Monday, September 1, 2008

Stuff Believers Like: #8 Ear Candling.....

I often take the time to discuss critical thinking, and the various forms of irregular medicine that feed off of a lack of it, with medical students, physician assistants in training, and residents. They usually don't have much to say because, unfortunately, they don't tend to have much knowledge on the subject. But several months ago I was suprised by the vigorous defense put up by one intern of the practice of ear candling, which is in reality simply the shoving of a cone of paper and beeswax into one's ear and setting it aflame.

The young physician was convinced of the efficacy of this dangerous and thoroughly useless endeavor. She had seen the results with her own eyes and she had felt the relief from her headaches that the procedure had provided. And despite all of my best efforts to explain in detail how easy it is for us to be fooled into thinking that a treatment works when it doesn't, and how ear candling has been shown time and time again to be ineffective and unsafe as well as completely devoid of any plausible mechanism of action, she remained stalwart in her conviction that she had reaped the benefits.

Such belief despite a lack of evidence and plausibility is concerning to me. My fear is that if a medical professional is able to disregard critical reasoning and accept such foolishness as ear candling, then that individual may also come to see other, perhaps even more dangerous, forms of quackery as legitimate and recommend them to their patients. There are already countless proponents of snake oil and flim flam at work in the world pushing bogus therapies like chiropractic and naturopathy, many of which include ear candling in their repertoire. A number of these trick and treaters place an MD after their name, and never fail to take advantage of the increased clout that fact brings despite also often attempting to establish a false dichotomy between so-called alternative medicine and science-based practice.

In my online research, done for the advancement of my critical reasoning skills despite the inevitable and near overwhelming sense of doom such activity typically leads to, I have perused hundreds of websites touting the positive health effects resulting from ear candling. The most recent, wwwDOTearcandlingDOTcom, reveals that "For thousands of years, a form of hygiene known as Ear Candling, was used as a way of naturally cleansing the inside of the ears and head." The claim of cleansing inside the head was something I had not heard before however.
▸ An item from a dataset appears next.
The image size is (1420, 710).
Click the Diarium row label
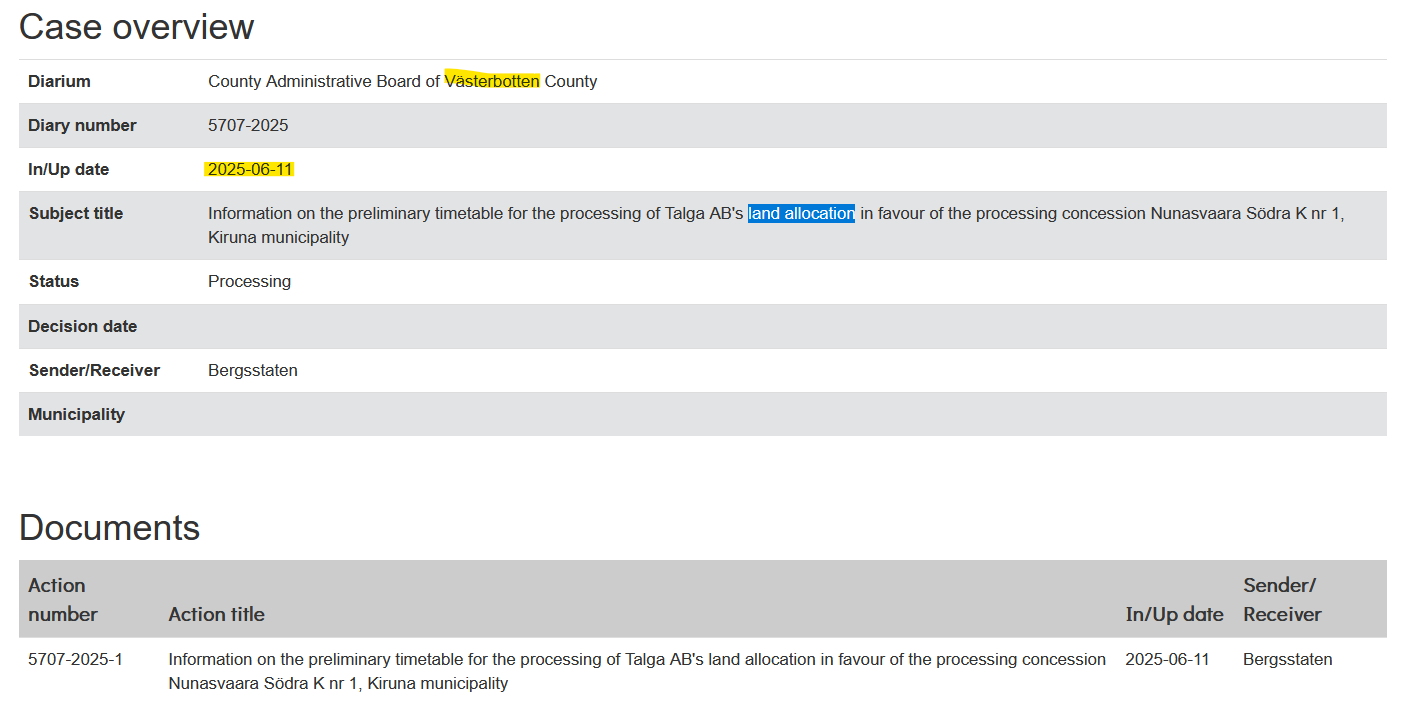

According to the website, which is run by Sharon Caren, a massage therapist with a knack for clearing your soul (for a price), "It is believed as the candle burns, gentle warm smoke is drawn into the ear canal that softens and loosens candida, wax, and other debris through osmosis. This means anything on the other side of the eardrum turns into a gas form to pass through the ear drum membrane. It is then collected into the remaining unburned portion of the candle." Caren, a certified ear hygienist, goes on to state that ear candling can be enjoyed by infants and dates back centuries to ancient Greece where it was responsible for laying the foundation of Western civilization. Okay, I made that last part up.
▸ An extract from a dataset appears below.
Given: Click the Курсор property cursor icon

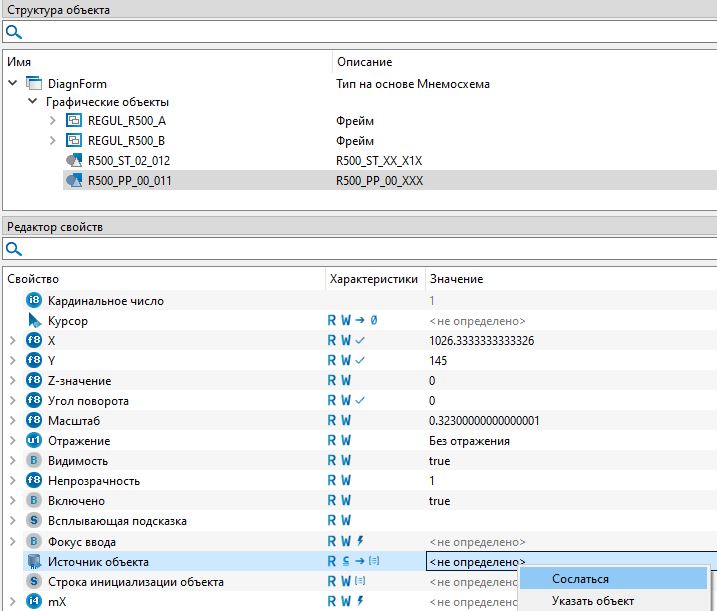Looking at the screenshot, I should (x=34, y=321).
Comical pseudohistory aside, these claims are dangerous and quite absurd. Even if accurate, there simply is no need for the overwhelming majority of folks to worry about earwax. One of the first medical maxims I learned as a student was to never place anything in one's ear smaller than one's elbow, and that includes Q-tips. It simply isn't necessary, despite what our mothers told us, for the overwhelming majority of people to clean out their ears. If you are truly interested in the diagnosis and management of cerumen impaction, please by all means check out the clinical guidelines recently released by the American Academy of Otolaryngology-Head and Neck Surgery (AAO-HNS). It's a real page-turner.
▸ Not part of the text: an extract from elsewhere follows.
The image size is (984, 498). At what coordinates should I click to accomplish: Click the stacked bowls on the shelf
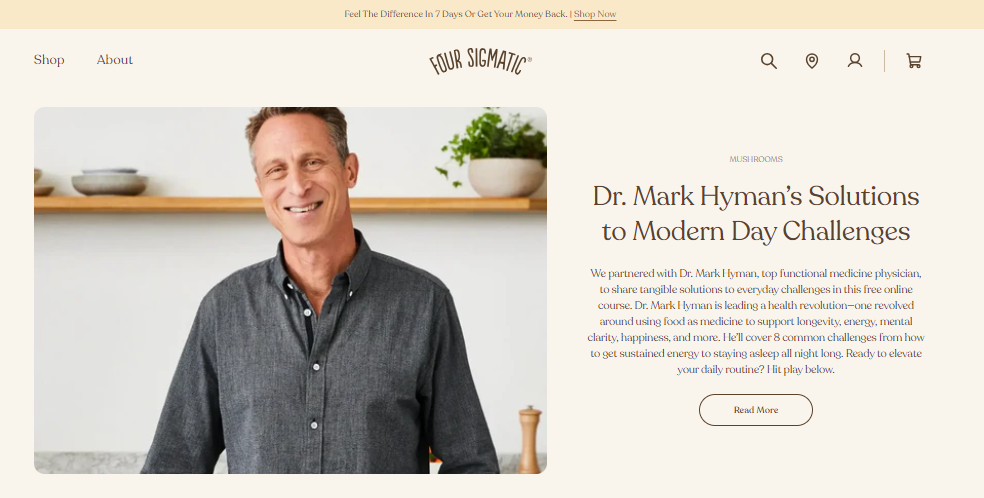(x=109, y=181)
The second dictum I learned was to never poke the skunk. This usually applies to ordering uneccessary labs and imaging studies but it also applies to ear candling. If you only need to know the serum sodium, you shouldn't check a basic metabolic profile because you can put good money on that potassium coming back falsely elevated, buying the patient another blood draw to confirm the result as spurious. Similarly, if a procedure isn't going to help don't do it, especially if it carries with it the risk of dripping hot wax onto the tympanic membrane, deafness, or burning your house down.

The devices aren't FDA approved and just about every legitimate medical organization has spoken out against them. Multiple studies have shown that ear candling doesn't create negative pressure, as theorized by proponents, doesn't remove ear wax or anything else from inside the ear (or sinus cavities), doesn't in any way lead to improved health or a boosted immune system, and is dangerous. Any residue left over after a session is the melted wax from the apparatus itself and nothing more. But at up to 18o dollars per session, that sense of emptiness in your wallet is probably very real.

1 comment:

HolfordWatch said...

My, Mr Knudsen, I am constantly in awe at the way that you thrown yourself into new projects during the fruitful autumn of your life.

However, may I say that this is an interesting enough series that I hope that you will compile it into a gift package at some time.

Failing you having the time, Ben Goldacre's Bad Science book has a section on ear candling. You might lend it out or just use it to waft the air round your students' heads.